__Raw records__:

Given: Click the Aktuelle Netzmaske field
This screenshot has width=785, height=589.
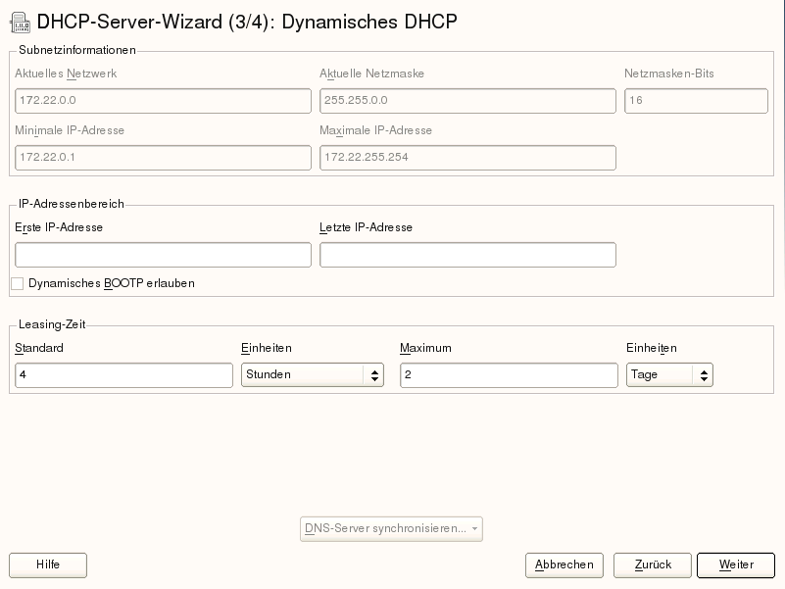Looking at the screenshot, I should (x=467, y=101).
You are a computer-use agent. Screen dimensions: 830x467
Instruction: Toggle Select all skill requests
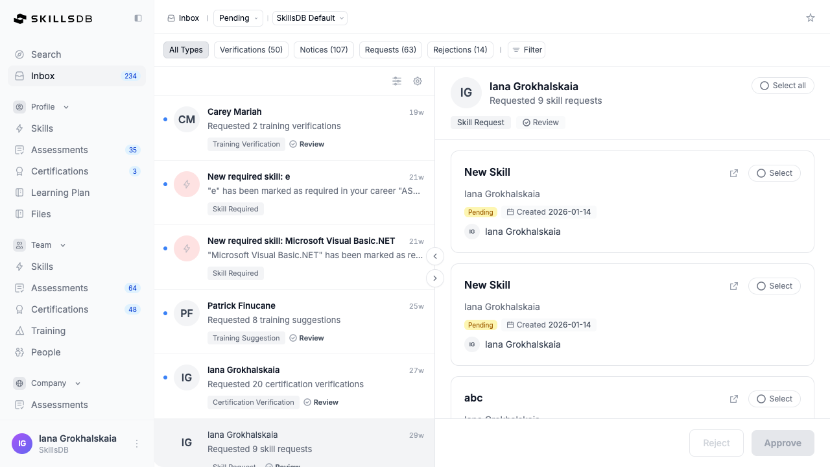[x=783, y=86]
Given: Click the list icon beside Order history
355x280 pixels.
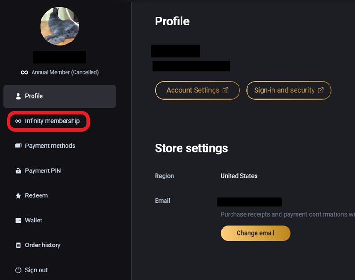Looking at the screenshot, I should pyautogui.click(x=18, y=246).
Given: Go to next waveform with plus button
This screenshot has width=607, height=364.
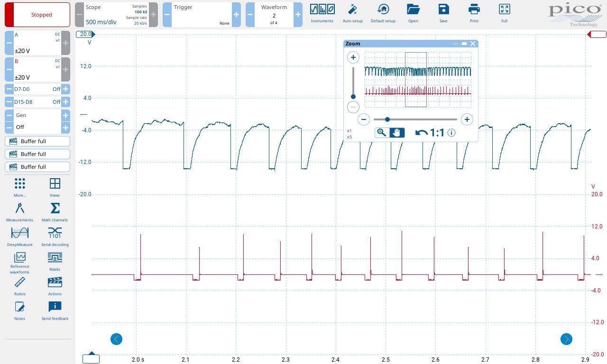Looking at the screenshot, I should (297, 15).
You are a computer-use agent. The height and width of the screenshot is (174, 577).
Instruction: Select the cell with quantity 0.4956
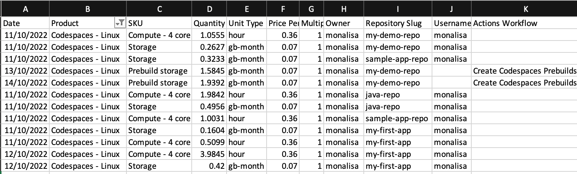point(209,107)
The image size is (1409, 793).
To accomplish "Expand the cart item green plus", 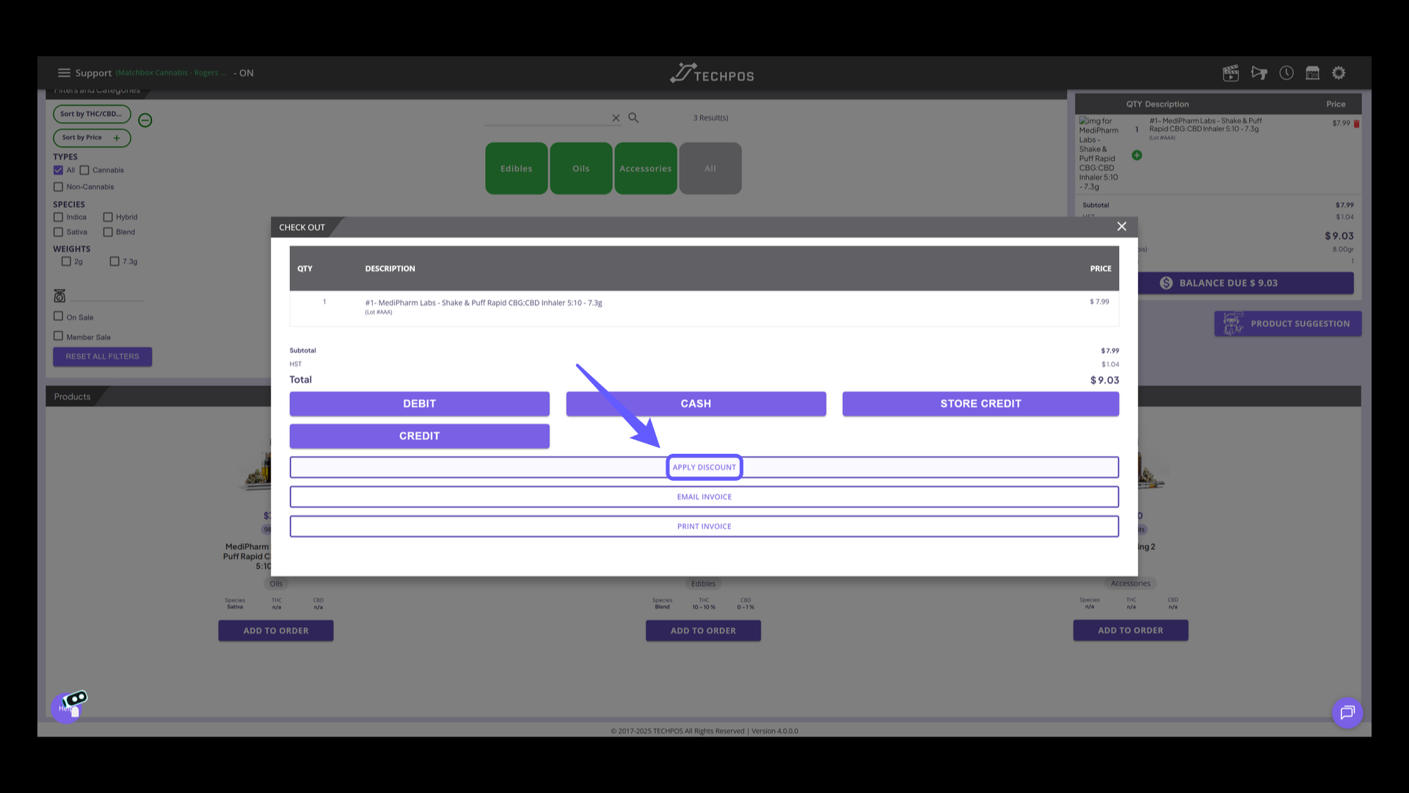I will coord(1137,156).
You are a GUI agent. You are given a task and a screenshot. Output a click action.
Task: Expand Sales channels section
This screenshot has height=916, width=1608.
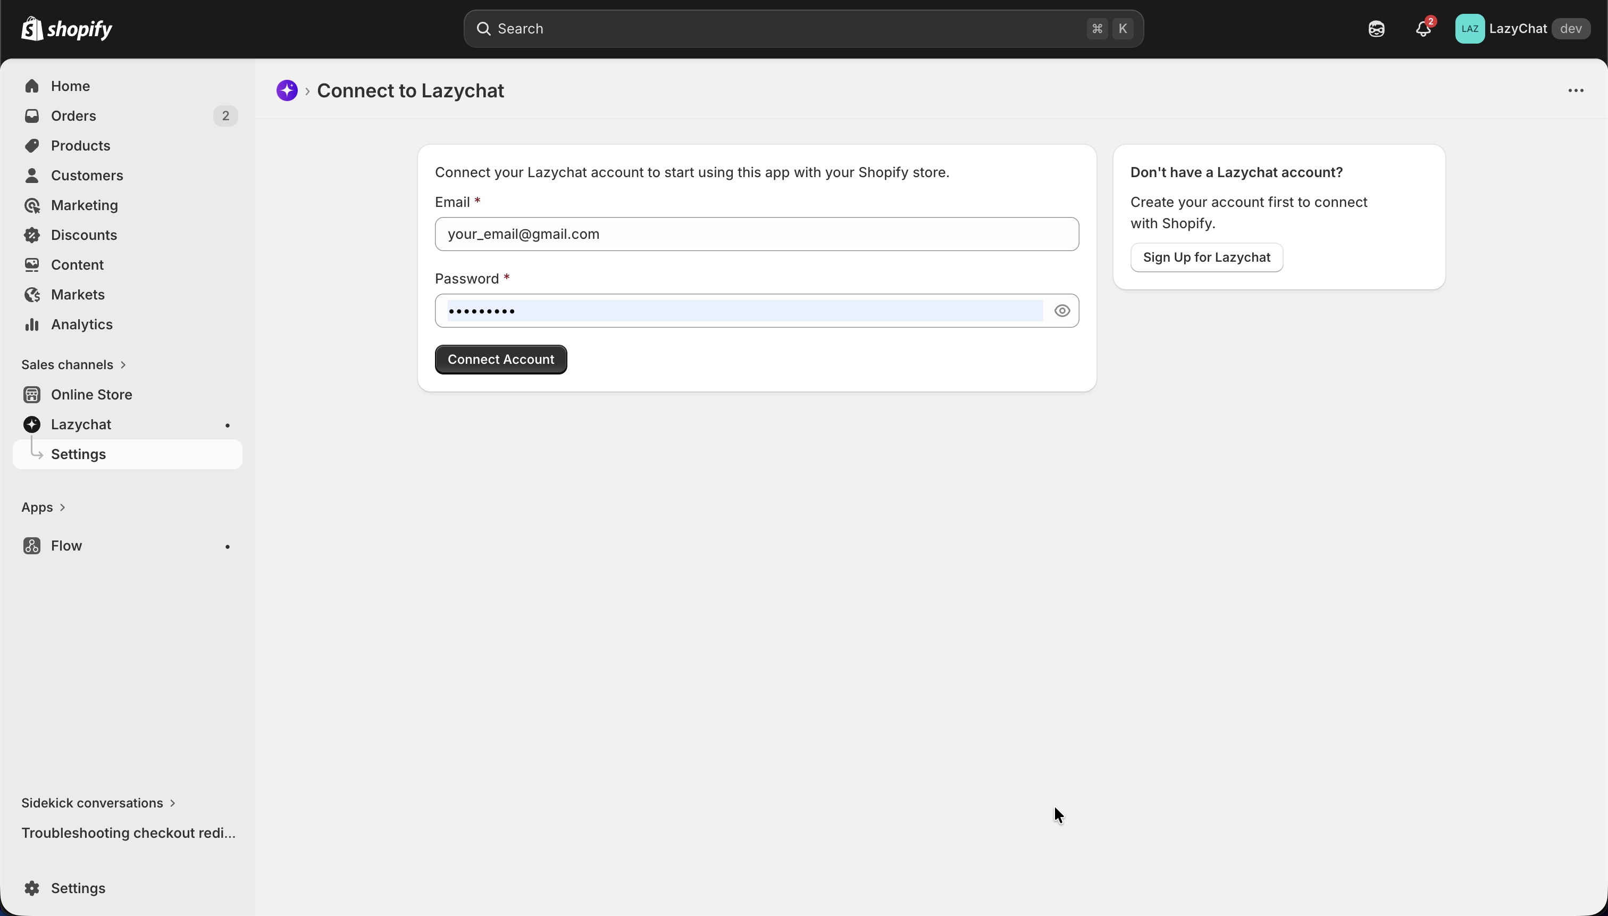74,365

__Task directions__: Format the part of the items that opens with the line containing "You are a computer-use agent. Screen" and closes with the line containing "should pyautogui.click(x=18, y=246)." as a Markdown table with the columns "No." and "Text", giving each line its own numbered row. Skip blank lines and leave the pictures out.

__Task response__:
| No. | Text |
|---|---|
| 1 | You are a computer-use agent. Screen dimensions: 830x467 |
| 2 | Instruction: Toggle Select all skill requests |
| 3 | [x=783, y=86] |
| 4 | Given: Click the list icon beside Order history |
| 5 | 355x280 pixels. |
| 6 | Looking at the screenshot, I should pyautogui.click(x=18, y=246). |